**What is required**
Can you copy out every one of the lines below word for word, leaving out the pictures?

**Input**
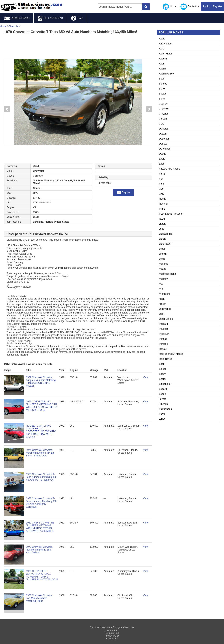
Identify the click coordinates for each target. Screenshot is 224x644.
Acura (162, 38)
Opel (162, 314)
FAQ (77, 18)
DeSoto (163, 144)
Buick (162, 98)
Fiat (161, 179)
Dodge (163, 154)
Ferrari (163, 174)
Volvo (162, 414)
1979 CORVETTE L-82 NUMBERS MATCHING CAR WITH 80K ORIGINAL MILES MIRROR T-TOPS (41, 406)
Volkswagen (165, 409)
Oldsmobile (165, 309)
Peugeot (164, 329)
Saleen (163, 369)
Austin (162, 68)
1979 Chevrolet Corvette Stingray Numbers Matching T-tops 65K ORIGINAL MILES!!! (41, 382)
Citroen (163, 118)
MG (161, 284)
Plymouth (164, 334)
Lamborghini (166, 234)
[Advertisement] (78, 46)
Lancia (163, 239)
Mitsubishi (164, 294)
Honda (163, 199)
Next (149, 109)
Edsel (162, 164)
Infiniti (162, 209)
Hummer (164, 204)
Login (206, 6)
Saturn (163, 374)
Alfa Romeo (165, 44)
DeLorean (164, 139)
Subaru (163, 389)
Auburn (163, 58)
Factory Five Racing (170, 169)
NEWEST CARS (17, 18)
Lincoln (163, 254)
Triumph (163, 404)
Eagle (162, 159)
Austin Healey (166, 74)
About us (112, 630)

**Result of the exercise**
Identify the click coordinates for each target. Screenshot is 224x644.
Acura (162, 38)
Opel (162, 314)
FAQ (77, 18)
DeSoto (163, 144)
Buick (162, 98)
Fiat (161, 179)
Dodge (163, 154)
Ferrari (163, 174)
Volvo (162, 414)
1979 CORVETTE L-82 NUMBERS MATCHING CAR WITH 80K ORIGINAL MILES MIRROR T-TOPS (41, 406)
Volkswagen (165, 409)
Oldsmobile (165, 309)
Peugeot (164, 329)
Saleen (163, 369)
Austin (162, 68)
1979 Chevrolet Corvette Stingray Numbers Matching T-tops 65K ORIGINAL MILES!!! (41, 382)
Citroen (163, 118)
MG (161, 284)
Plymouth (164, 334)
Lamborghini (166, 234)
[Advertisement] (78, 46)
Lancia (163, 239)
Mitsubishi (164, 294)
Honda (163, 199)
Next (149, 109)
Edsel (162, 164)
Infiniti (162, 209)
Hummer (164, 204)
Login (206, 6)
Saturn (163, 374)
Alfa Romeo (165, 44)
DeLorean (164, 139)
Subaru (163, 389)
Auburn (163, 58)
Factory Five Racing (170, 169)
NEWEST CARS (17, 18)
Lincoln (163, 254)
Triumph (163, 404)
Eagle (162, 159)
Austin Healey (166, 74)
About us (112, 630)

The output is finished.